• [INFORMATION SUPPLIED]
════
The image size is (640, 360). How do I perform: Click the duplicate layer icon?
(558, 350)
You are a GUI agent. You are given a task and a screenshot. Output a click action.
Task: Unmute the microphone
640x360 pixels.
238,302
════
• [PROBLEM REQUIREMENTS]
Rewrite the listing with "layer" changed to "page", keeping every other line and word the same.

• [EXPECTED OUTPUT]
The image size is (640, 360). How do I perform: Click the duplicate page icon?
(558, 350)
You are a GUI agent. You are given a task and a screenshot. Output a click action.
Task: Unmute the microphone
640x360 pixels.
238,302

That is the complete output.